::: Data for the task

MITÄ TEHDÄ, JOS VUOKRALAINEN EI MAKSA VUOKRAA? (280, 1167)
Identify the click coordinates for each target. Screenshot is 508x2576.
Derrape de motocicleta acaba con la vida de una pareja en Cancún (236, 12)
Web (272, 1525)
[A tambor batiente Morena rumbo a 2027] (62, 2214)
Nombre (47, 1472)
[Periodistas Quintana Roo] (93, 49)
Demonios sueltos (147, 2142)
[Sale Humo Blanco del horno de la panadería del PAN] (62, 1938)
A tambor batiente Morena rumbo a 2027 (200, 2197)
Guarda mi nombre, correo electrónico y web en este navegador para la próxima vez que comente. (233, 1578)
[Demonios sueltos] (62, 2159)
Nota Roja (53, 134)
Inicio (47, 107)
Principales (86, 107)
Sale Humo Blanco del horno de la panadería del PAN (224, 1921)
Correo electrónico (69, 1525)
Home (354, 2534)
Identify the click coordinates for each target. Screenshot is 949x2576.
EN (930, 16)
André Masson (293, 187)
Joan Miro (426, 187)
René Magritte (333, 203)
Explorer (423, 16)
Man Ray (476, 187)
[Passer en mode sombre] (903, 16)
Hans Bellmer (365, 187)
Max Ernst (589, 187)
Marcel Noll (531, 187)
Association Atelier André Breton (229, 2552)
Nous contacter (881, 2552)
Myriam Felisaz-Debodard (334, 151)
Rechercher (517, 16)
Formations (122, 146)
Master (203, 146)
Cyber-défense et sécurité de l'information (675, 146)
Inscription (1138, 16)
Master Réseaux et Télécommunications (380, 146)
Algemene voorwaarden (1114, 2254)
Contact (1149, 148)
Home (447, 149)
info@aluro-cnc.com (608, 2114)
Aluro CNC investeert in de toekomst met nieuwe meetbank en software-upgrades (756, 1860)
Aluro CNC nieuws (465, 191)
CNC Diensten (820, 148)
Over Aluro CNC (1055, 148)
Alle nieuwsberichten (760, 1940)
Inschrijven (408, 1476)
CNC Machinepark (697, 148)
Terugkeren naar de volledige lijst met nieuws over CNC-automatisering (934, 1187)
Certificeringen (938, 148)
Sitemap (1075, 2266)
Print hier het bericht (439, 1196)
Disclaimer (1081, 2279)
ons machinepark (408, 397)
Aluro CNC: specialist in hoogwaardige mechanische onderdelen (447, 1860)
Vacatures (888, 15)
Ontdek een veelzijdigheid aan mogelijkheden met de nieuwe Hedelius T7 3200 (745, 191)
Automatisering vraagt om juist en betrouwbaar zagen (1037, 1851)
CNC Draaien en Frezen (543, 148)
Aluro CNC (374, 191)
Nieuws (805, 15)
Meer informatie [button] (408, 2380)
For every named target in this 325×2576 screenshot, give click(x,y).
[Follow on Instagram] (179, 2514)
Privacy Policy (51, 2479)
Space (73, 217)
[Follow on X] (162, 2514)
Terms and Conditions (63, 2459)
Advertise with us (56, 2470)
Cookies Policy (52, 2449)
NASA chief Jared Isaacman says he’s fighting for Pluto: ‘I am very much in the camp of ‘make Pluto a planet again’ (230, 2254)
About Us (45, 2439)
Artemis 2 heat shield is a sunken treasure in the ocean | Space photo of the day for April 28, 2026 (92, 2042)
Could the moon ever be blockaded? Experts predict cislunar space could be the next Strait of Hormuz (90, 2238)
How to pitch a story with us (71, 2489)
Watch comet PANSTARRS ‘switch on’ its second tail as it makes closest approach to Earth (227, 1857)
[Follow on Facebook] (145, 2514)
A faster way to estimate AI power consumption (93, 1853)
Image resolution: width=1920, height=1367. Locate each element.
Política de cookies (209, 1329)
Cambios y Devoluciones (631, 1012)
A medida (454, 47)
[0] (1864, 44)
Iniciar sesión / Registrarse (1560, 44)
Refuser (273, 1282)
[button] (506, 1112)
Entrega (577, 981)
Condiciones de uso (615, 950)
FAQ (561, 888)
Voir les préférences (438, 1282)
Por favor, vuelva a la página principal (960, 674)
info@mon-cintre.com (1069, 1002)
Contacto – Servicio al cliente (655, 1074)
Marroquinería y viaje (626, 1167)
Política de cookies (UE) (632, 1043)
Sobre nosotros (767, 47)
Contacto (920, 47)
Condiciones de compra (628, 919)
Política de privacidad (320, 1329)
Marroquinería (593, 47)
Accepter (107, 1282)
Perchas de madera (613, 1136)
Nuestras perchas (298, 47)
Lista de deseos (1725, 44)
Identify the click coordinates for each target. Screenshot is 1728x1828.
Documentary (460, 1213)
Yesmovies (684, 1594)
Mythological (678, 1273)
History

::::::

- _What is required_:
The records above are to be printed in full, exactly as they appear.

- _Output for this exercise_:
MITÄ TEHDÄ, JOS VUOKRALAINEN EI MAKSA VUOKRAA? (280, 1167)
Identify the click coordinates for each target. Screenshot is 508x2576.
Derrape de motocicleta acaba con la vida de una pareja en Cancún (236, 12)
Web (272, 1525)
[A tambor batiente Morena rumbo a 2027] (62, 2214)
Nombre (47, 1472)
[Periodistas Quintana Roo] (93, 49)
Demonios sueltos (147, 2142)
[Sale Humo Blanco del horno de la panadería del PAN] (62, 1938)
A tambor batiente Morena rumbo a 2027 (200, 2197)
Guarda mi nombre, correo electrónico y web en este navegador para la próxima vez que comente. (233, 1578)
[Demonios sueltos] (62, 2159)
Nota Roja (53, 134)
Inicio (47, 107)
Principales (86, 107)
Sale Humo Blanco del horno de la panadería del PAN (224, 1921)
Correo electrónico (69, 1525)
Home (354, 2534)
Identify the click coordinates for each target. Screenshot is 949x2576.
EN (930, 16)
André Masson (293, 187)
Joan Miro (426, 187)
René Magritte (333, 203)
Explorer (423, 16)
Man Ray (476, 187)
[Passer en mode sombre] (903, 16)
Hans Bellmer (365, 187)
Max Ernst (589, 187)
Marcel Noll (531, 187)
Association Atelier André Breton (229, 2552)
Nous contacter (881, 2552)
Myriam Felisaz-Debodard (334, 151)
Rechercher (517, 16)
Formations (122, 146)
Master (203, 146)
Cyber-défense et sécurité de l'information (675, 146)
Inscription (1138, 16)
Master Réseaux et Télécommunications (380, 146)
Algemene voorwaarden (1114, 2254)
Contact (1149, 148)
Home (447, 149)
info@aluro-cnc.com (608, 2114)
Aluro CNC investeert in de toekomst met nieuwe meetbank en software-upgrades (756, 1860)
Aluro CNC nieuws (465, 191)
CNC Diensten (820, 148)
Over Aluro CNC (1055, 148)
Alle nieuwsberichten (760, 1940)
Inschrijven (408, 1476)
CNC Machinepark (697, 148)
Terugkeren naar de volledige lijst met nieuws over CNC-automatisering (934, 1187)
Certificeringen (938, 148)
Sitemap (1075, 2266)
Print hier het bericht (439, 1196)
Disclaimer (1081, 2279)
ons machinepark (408, 397)
Aluro CNC: specialist in hoogwaardige mechanische onderdelen (447, 1860)
Vacatures (888, 15)
Ontdek een veelzijdigheid aan mogelijkheden met de nieuwe Hedelius T7 3200 (745, 191)
Automatisering vraagt om juist en betrouwbaar zagen (1037, 1851)
CNC Draaien en Frezen (543, 148)
Aluro CNC (374, 191)
Nieuws (805, 15)
Meer informatie [button] (408, 2380)
For every named target in this 325×2576 screenshot, give click(x,y).
[Follow on Instagram] (179, 2514)
Privacy Policy (51, 2479)
Space (73, 217)
[Follow on X] (162, 2514)
Terms and Conditions (63, 2459)
Advertise with us (56, 2470)
Cookies Policy (52, 2449)
NASA chief Jared Isaacman says he’s fighting for Pluto: ‘I am very much in the camp of ‘make Pluto a planet again’ (230, 2254)
About Us (45, 2439)
Artemis 2 heat shield is a sunken treasure in the ocean | Space photo of the day for April 28, 2026 (92, 2042)
Could the moon ever be blockaded? Experts predict cislunar space could be the next Strait of Hormuz (90, 2238)
How to pitch a story with us (71, 2489)
Watch comet PANSTARRS ‘switch on’ its second tail as it makes closest approach to Earth (227, 1857)
[Follow on Facebook] (145, 2514)
A faster way to estimate AI power consumption (93, 1853)
Image resolution: width=1920, height=1367. Locate each element.
Política de cookies (209, 1329)
Cambios y Devoluciones (631, 1012)
A medida (454, 47)
[0] (1864, 44)
Iniciar sesión / Registrarse (1560, 44)
Refuser (273, 1282)
[button] (506, 1112)
Entrega (577, 981)
Condiciones de uso (615, 950)
FAQ (561, 888)
Voir les préférences (438, 1282)
Por favor, vuelva a la página principal (960, 674)
info@mon-cintre.com (1069, 1002)
Contacto – Servicio al cliente (655, 1074)
Marroquinería y viaje (626, 1167)
Política de cookies (UE) (632, 1043)
Sobre nosotros (767, 47)
Contacto (920, 47)
Condiciones de compra (628, 919)
Política de privacidad (320, 1329)
Marroquinería (593, 47)
Accepter (107, 1282)
Perchas de madera (613, 1136)
Nuestras perchas (298, 47)
Lista de deseos (1725, 44)
Identify the click coordinates for each target. Screenshot is 1728x1828.
Documentary (460, 1213)
Yesmovies (684, 1594)
Mythological (678, 1273)
History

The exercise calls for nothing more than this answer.